Simultaneous therapeutic and diagnostic applications of magnetic PLGA nanoparticles loaded with doxorubicin in rabbit

In this study, DOX (Doxorubicin) and Fe3O4 magnetic nanocrystals (SPIONs (Superparamagnetic iron oxide nanocrystals)) were encapsulated in the PLGA-PEG: poly(lactide-co-glycolide)-b-poly(ethylene glycol) nanoparticles for theranostic purposes. The final prepared formulation which is called NPs (Nanoparticles) exhibited a particle size with a mean diameter of similar to 209 nm and a sufficient saturation magnetization value of 1.65 emu/g. The NPs showed faster DOX release at pH 5.5 compared to pH 7.4. Also, the cytotoxicity effect of NPs increased compared to Free-DOX alone in C6 glioma cancer cells. For in vivo investigations, the 2.2 Kg rabbits were injected with NPs formulations via a central articular anterior vein in their ears. Furthermore, the images of rabbit organs were depicted via MR (Magnetic resonance) and fluorescent imaging techniques. A negative contrast (dark signal) was observed in T-2 (Relaxation Time) weighted MR images of IV (Intravenously)-injected rabbits with NPs compared to the control ones. The organ's florescent images of NPs-injected rabbits showed a high density of red color related to the accumulation of DOX in liver and kidney organs. These data showed that the NPs have no cytotoxicity effect on the heart.

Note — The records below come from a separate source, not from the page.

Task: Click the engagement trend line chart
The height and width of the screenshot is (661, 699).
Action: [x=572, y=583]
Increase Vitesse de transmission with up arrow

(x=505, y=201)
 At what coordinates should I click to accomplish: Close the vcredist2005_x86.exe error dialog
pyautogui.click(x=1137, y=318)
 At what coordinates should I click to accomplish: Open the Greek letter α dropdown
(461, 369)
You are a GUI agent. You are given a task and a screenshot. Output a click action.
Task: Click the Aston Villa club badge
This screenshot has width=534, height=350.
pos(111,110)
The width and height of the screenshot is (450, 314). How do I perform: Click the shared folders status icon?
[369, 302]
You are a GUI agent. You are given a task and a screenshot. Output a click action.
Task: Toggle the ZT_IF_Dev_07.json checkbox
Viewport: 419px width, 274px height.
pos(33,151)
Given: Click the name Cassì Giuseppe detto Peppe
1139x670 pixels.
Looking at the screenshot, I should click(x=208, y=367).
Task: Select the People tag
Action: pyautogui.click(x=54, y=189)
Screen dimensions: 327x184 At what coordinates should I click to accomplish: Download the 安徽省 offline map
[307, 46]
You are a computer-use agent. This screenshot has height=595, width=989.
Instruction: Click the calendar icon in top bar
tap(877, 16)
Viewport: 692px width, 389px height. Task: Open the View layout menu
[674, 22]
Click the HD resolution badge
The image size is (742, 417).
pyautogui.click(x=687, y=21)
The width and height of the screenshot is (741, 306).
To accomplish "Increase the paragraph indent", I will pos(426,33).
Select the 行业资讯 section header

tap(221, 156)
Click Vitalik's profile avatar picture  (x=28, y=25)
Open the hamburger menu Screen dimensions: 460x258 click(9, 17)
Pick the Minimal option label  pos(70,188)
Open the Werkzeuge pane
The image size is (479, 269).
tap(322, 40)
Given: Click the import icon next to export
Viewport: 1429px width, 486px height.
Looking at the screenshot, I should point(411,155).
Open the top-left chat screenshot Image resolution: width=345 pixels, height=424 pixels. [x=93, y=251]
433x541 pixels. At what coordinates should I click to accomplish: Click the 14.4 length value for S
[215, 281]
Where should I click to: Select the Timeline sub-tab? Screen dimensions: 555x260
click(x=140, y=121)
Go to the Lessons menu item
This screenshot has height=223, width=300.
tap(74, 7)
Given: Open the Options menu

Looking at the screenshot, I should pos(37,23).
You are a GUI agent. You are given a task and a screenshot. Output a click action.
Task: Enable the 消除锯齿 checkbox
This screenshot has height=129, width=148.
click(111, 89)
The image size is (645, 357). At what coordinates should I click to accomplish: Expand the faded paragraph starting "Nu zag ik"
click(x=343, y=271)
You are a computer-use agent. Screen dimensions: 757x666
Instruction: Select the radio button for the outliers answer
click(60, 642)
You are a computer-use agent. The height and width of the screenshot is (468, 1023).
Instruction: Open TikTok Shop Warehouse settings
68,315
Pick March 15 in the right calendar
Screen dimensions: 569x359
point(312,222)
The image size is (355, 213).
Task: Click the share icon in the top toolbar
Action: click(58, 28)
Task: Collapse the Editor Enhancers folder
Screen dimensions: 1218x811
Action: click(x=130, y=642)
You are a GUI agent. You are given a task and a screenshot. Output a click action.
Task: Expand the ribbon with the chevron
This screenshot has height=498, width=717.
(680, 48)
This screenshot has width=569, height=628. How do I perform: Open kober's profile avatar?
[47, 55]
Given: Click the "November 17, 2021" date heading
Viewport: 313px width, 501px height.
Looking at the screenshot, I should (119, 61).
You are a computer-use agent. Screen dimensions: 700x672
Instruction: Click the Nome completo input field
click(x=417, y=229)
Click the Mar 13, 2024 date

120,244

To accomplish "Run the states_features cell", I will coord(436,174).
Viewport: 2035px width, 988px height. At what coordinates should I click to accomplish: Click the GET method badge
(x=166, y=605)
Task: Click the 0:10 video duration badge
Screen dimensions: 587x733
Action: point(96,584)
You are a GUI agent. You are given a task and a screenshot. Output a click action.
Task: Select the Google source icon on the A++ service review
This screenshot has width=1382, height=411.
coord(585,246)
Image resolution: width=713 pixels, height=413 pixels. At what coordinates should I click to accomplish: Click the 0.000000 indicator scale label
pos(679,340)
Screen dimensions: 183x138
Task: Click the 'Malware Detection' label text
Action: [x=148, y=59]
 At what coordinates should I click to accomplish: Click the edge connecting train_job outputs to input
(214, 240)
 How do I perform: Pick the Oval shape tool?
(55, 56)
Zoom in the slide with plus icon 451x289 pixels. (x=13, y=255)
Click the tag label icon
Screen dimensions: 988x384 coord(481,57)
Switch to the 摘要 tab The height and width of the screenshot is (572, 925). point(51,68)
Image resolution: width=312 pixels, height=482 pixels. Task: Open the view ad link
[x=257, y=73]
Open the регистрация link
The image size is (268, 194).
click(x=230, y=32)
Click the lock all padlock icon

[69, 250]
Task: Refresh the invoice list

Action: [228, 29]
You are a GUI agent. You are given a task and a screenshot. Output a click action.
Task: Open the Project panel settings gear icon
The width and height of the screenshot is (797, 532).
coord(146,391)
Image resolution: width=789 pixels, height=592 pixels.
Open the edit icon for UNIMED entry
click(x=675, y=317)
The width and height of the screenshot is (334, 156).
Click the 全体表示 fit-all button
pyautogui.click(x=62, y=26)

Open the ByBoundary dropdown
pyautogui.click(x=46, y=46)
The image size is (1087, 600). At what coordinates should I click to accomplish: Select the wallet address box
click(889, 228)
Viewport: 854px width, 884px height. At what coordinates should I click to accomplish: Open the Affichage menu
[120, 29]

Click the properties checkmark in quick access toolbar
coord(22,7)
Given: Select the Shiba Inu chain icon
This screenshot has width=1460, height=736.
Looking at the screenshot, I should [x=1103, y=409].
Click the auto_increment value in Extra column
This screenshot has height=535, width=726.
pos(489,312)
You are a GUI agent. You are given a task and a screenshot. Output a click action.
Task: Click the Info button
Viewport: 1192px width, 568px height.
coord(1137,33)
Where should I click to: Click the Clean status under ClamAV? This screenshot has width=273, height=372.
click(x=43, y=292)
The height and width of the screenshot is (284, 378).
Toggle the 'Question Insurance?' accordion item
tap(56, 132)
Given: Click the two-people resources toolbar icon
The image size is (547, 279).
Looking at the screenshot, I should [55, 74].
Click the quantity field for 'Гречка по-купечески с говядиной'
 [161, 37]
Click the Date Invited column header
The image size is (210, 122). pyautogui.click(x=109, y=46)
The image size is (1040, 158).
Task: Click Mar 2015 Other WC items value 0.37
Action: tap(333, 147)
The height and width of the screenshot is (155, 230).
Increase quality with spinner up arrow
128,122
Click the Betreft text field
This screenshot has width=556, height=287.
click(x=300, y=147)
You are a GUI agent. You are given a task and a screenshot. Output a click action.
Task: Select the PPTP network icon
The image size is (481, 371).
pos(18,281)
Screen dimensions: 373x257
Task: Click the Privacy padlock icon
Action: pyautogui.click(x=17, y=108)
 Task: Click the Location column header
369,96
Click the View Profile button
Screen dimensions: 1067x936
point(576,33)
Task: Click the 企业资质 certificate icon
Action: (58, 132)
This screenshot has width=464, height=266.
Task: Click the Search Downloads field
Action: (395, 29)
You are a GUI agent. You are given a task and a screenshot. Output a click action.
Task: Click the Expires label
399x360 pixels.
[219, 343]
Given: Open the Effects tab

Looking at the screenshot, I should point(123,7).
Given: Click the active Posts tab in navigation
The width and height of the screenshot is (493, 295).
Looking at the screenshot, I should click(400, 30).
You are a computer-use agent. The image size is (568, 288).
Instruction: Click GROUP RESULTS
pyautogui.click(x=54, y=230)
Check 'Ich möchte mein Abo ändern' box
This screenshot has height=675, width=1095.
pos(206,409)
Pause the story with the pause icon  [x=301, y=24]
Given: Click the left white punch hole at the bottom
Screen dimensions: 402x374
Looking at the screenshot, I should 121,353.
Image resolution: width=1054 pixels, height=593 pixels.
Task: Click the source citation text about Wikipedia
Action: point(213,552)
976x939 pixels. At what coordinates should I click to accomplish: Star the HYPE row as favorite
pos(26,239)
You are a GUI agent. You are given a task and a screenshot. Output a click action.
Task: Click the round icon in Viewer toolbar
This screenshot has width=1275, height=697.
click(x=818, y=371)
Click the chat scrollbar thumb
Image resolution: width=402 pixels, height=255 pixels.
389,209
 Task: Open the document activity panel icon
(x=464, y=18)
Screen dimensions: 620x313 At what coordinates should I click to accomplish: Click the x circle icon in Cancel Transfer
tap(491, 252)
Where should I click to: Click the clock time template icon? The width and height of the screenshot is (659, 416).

Also, the results of histopathological tests of different organs showed that the groups receiving NPs and Free-DOX were almost similar and no significant difference was seen, except for the cardiac tissue in which the pathological effects of NPs were significantly less than the Free-DOX. Additionally, pharmacokinetic studies were also conducted at the sera and whole bloods of IV-injected rabbits with NPs and Free-DOX. The pharmacokinetic parameters showed that NPs could enhance the DOX retention in the serum compared to the Free-DOX. Altogether, we aimed to produce a powerful delivery nanosystem for its potential in dual therapeutic and diagnostic applications which are called theranostic agents.